CalPERS board is expected to consider rewinding some of the governance changes it made last year as well as making new adjustments to increase its oversight role, all in the wake of the August resignation of former CIO Yu "Ben" Meng.
The board of the $417.3 billion California Public Employees' Retirement System, Sacramento, as well as one of its committees are slated to meet Sept. 16. During those meetings, members are expected to discuss modifying the current delegation of duties to the CEO, the reporting structure of the CIO, expanding the investment committee and increasing the number of board and committee meetings, a CalPERS spokesman said.
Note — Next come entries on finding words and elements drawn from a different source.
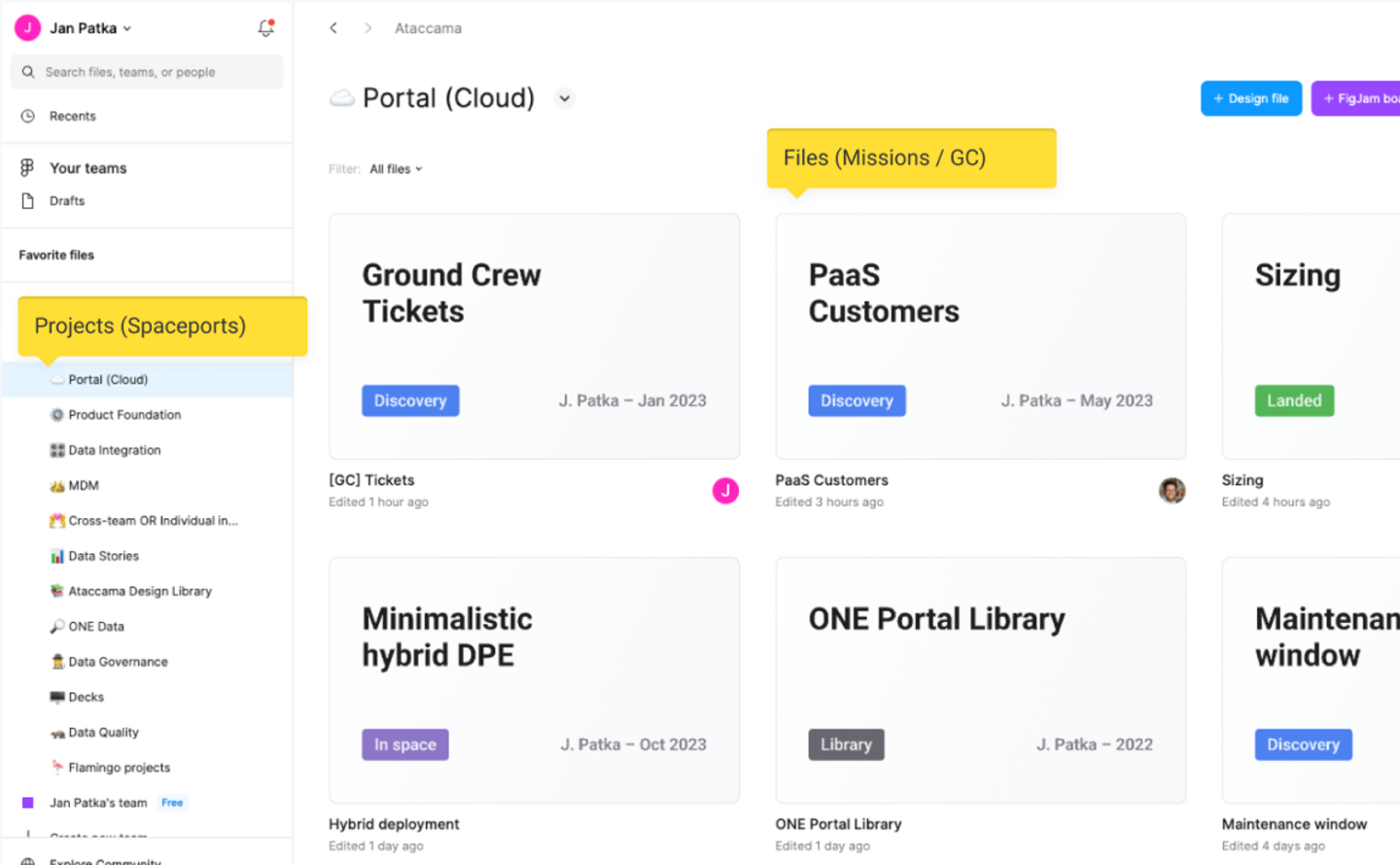The image size is (1400, 865).
Task: Expand the Portal (Cloud) project menu chevron
Action: tap(564, 99)
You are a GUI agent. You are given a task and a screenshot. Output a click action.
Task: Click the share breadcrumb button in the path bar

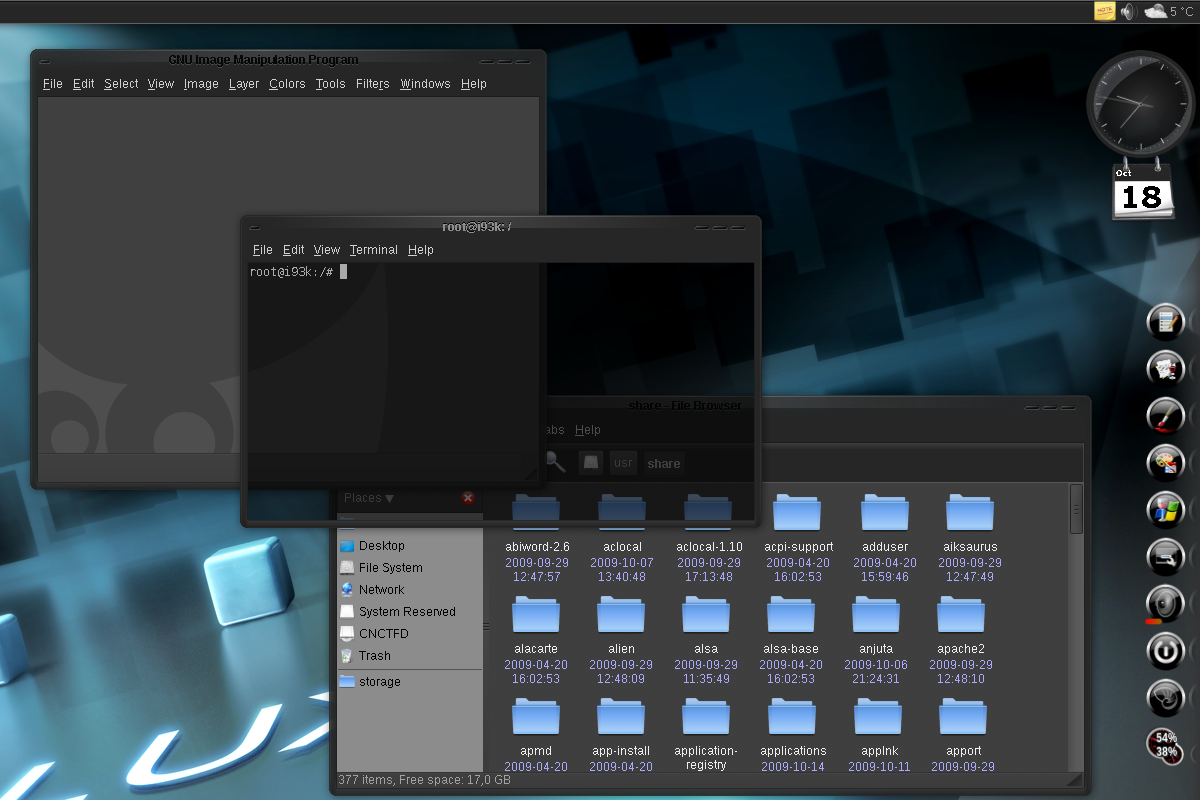point(663,462)
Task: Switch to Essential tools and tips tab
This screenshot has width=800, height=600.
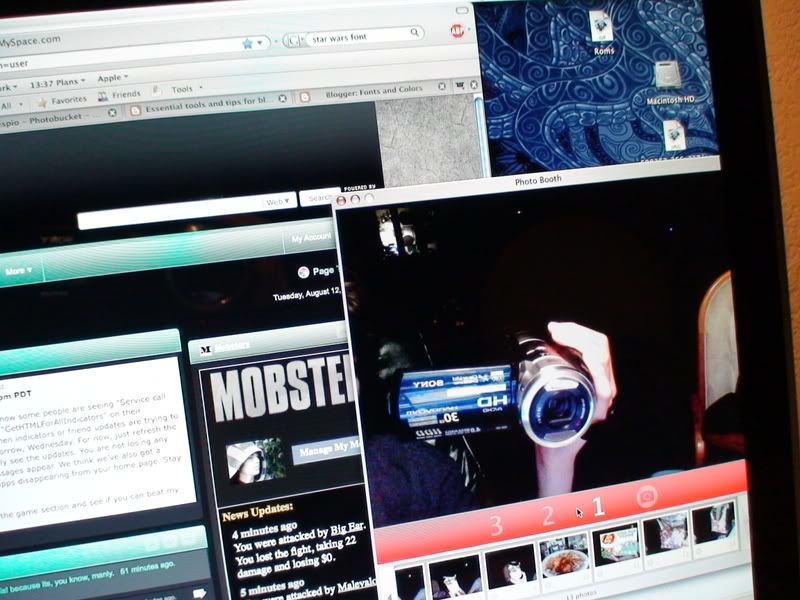Action: (x=205, y=98)
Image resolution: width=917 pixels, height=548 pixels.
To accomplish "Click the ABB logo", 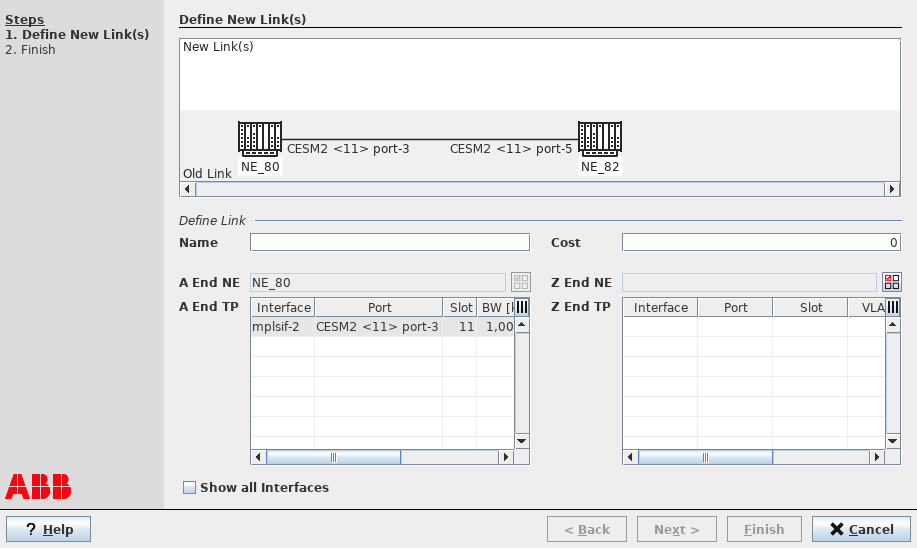I will (38, 486).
Under the existing governance structure, the board has delegated to the CEO the power to hire, discipline and fire upper management, including the CIO. At CalPERS, only the CEO reports to the board.
Those discussion points were requested by Controller Betty T. Yee in a letter Wednesday to CalPERS board President Henry Jones "to ensure appropriate board oversight." Board member Margaret Brown echoed these requests in a letter Thursday to Mr. Jones and also asked that the board discuss delegation of investment authority.
Ms. Yee confirmed that all of the discussion items she requested are on the agenda in open session, said Jennifer Hanson, spokeswoman for the controller, in an email.
Within the last 18 months, the board has made sweeping changes to its governance model that included reducing the number of committee and board meetings and stripping its investment committee's decision-making power. It also increased the amount that investment staff members could invest on their own discretion.